Años más tarde, esta mujer dirá, en un café de la avenida Argentina, que los refugiados de entonces no son los de ahora; hoy los rechazan, les impiden la circulación, llegan a los países que alientan las guerras que asuelan sus territorios; hoy no son bien recibidos, afirma. Entonces, el bienestar parece terminarse en todo el mundo, piensa, mientras cuenta que días atrás en el aula magna de la universidad se presentó un libro sobre la vida de exiliados argentinos en Bélgica durante la dictadura. Aunque parezca que todo se termina no es así: quedan retazos de aquellas energías, de aquellas esperanzas, y eso en algún momento armará sus piezas, las reacomodará en el soporte de madera o en el existencial.

Esta mujer recuerda un collage de hace tiempo que tituló “Partida en dos”, y que refiere un sueño recurrente: veía desde la ventana su pueblo natal, Barda del Medio, del que la separaba un mar inmenso, un océano.

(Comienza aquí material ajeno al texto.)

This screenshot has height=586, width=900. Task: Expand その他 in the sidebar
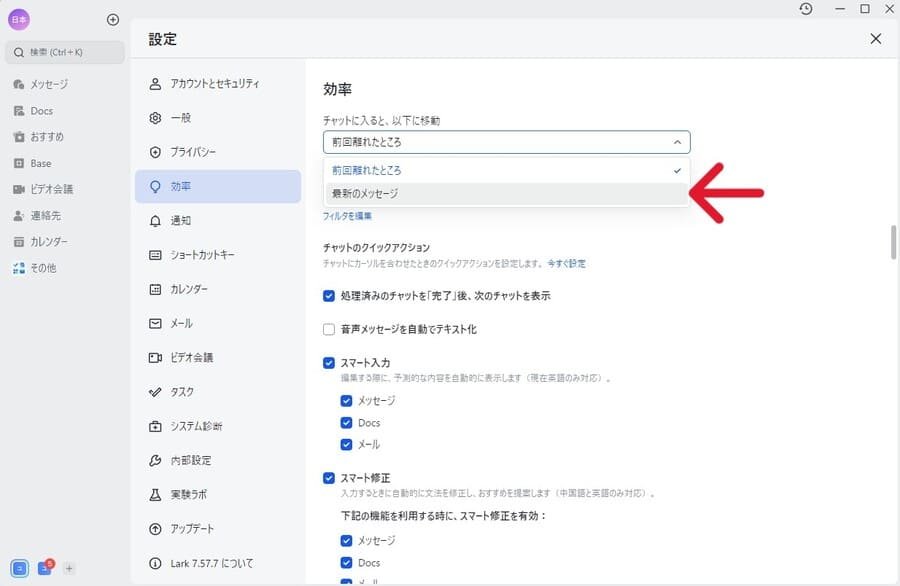(x=40, y=268)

Esa obra, piensa, metaforiza el exilio: es el fragmento del fragmento, hay una unidad pero permanecen los pedazos, la fragmentación no parece rendirse. Y algo más mientras avanzaba este texto: en el extenso buzón de las redes sociales, ayer se recordaba que en su novela “Donde van a morir los elefantes”, el chileno José Donoso decía que “el paraíso está aquí; siempre que uno sepa cómo armar los fragmentos”. 

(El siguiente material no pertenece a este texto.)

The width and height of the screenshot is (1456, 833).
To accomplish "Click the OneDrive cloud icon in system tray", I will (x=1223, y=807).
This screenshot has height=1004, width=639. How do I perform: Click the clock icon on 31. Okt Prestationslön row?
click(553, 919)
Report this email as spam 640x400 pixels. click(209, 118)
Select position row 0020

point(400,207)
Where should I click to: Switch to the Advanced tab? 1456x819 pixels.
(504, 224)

Es un buen punto de partida, porque de lo fragmentario, Cristina Vega inició la construcción de un mundo y, con un procedimiento de demiurga, le dio un principio de racionalidad a la re-unión de los pedazos de papel, a sus colores y a sus texturas. Como con su vida, los collages convocan exilios diferentes, cada uno es un fragmento y cada exiliado aporta el suyo. Se retoma así una existencia nueva, distinta y potenciada -entre el desgarro y el arraigo, entre la ausencia y la plenitud- que circula entre los dibujos de un mandala, entre las fotografías fragmentadas de Santiago Maldonado, en las mujeres de ojos grandes y en los caleidoscopios enormes. Es que el caleidoscopio es como el collage: arma una imagen, pero todo el mundo sabe que conserva los pedazos originales y así los fragmentos adquieren una armonía en el todo. El todo nunca está totalmente unido, pero conforma un universo: los fragmentos están en equilibrio, los retazos encuentran su correspondencia entre sí en el conjunto.

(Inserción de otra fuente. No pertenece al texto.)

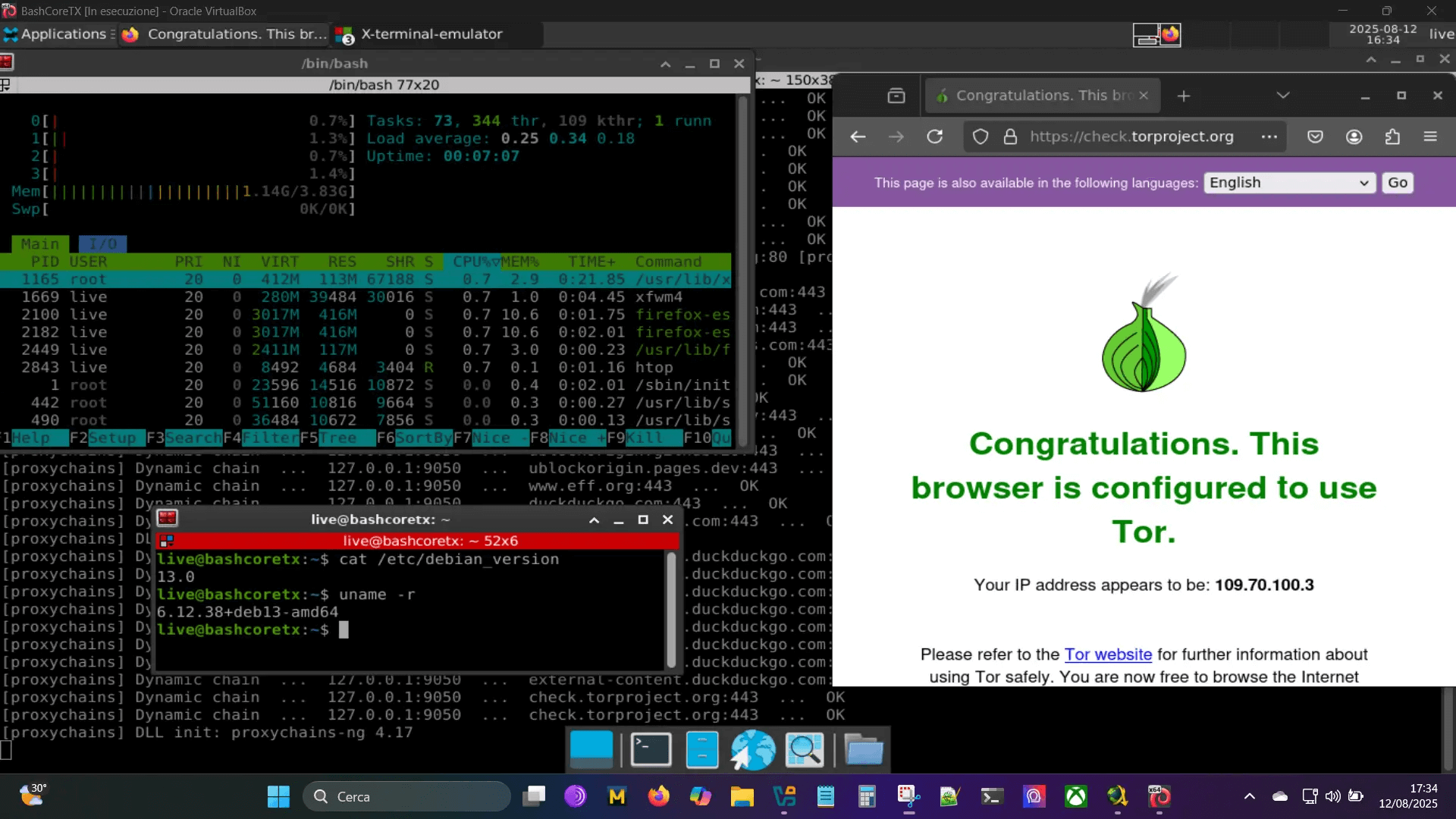
Task: Select the htop Main tab
Action: (x=39, y=244)
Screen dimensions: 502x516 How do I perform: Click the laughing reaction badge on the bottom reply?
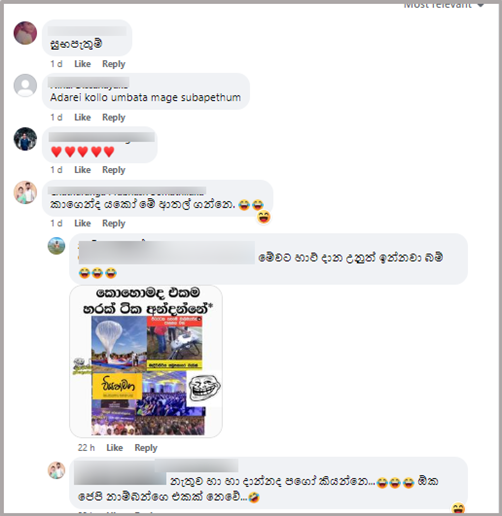point(458,508)
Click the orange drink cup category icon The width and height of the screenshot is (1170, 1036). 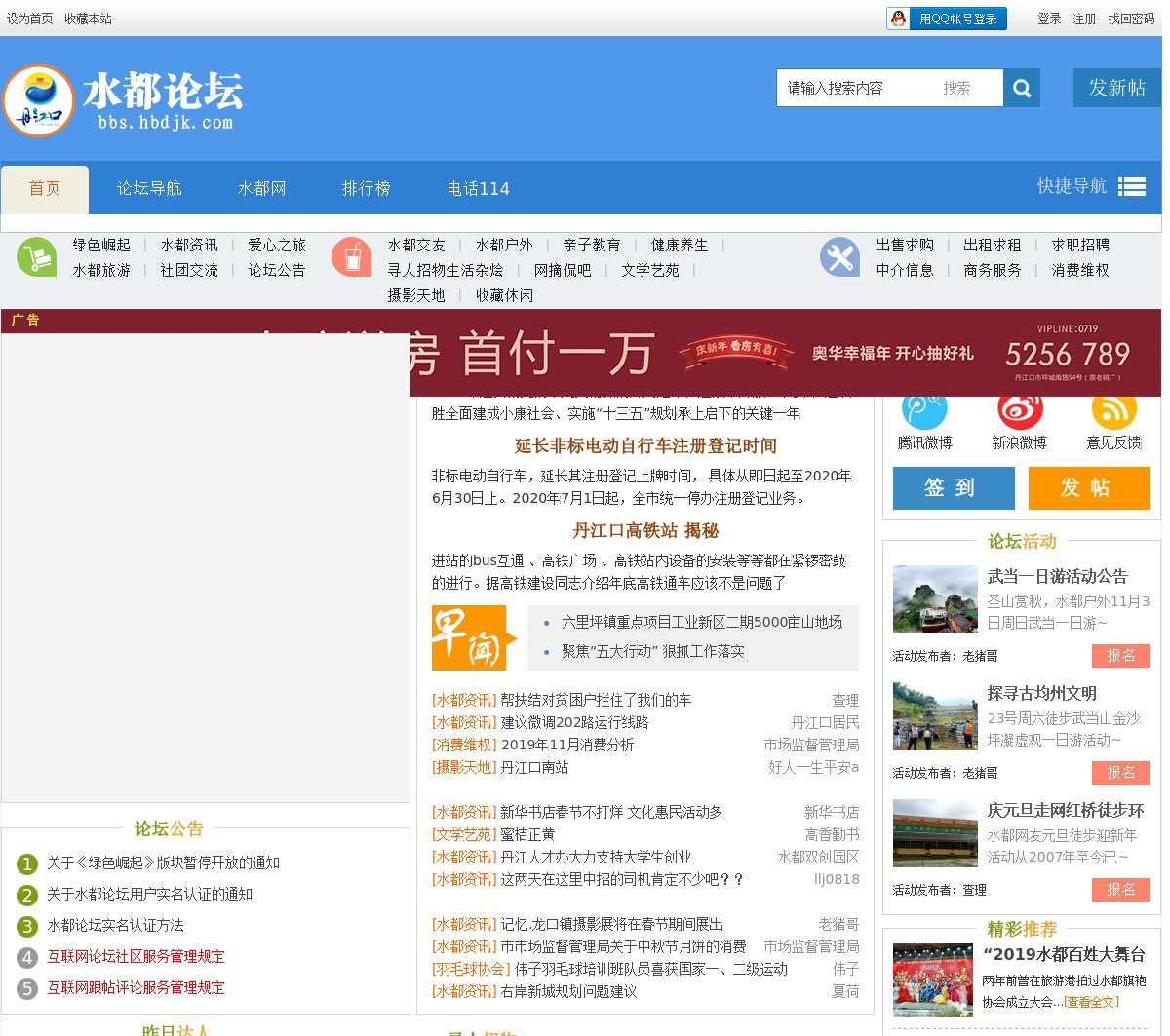point(351,257)
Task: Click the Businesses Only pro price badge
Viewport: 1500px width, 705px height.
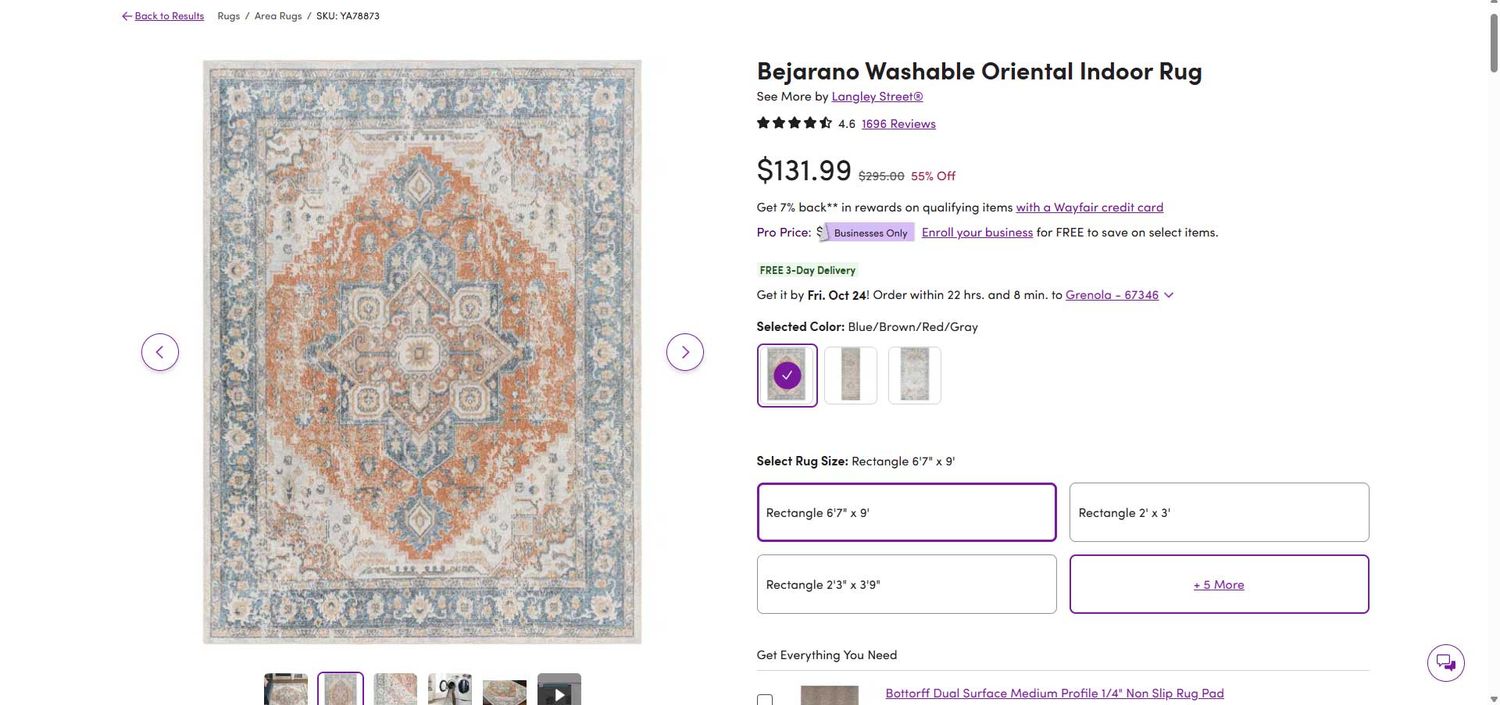Action: point(866,232)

En esos rectángulos, en esos cuadrados que contienen miles de pedazos de papel como pinceladas que reproducen el efecto de la acuarela, la superficie del acrílico y el relieve del óleo están el primer campamento del exilio en Moheda, las ciudades de Borås y Lund, en el sur de Suecia, y también su vida anterior y posterior. Hay un punto en que el vértigo se calma y el público puede mirar en cámara lenta la evolución de la obra desde la materia prima inicial hasta el objeto estético. Hay, entonces, algo que hace que el ojo que mira se asome al proceso mediante el cual los fragmentos se unen y al cabo coagulan en una obra de arte caleidoscópica.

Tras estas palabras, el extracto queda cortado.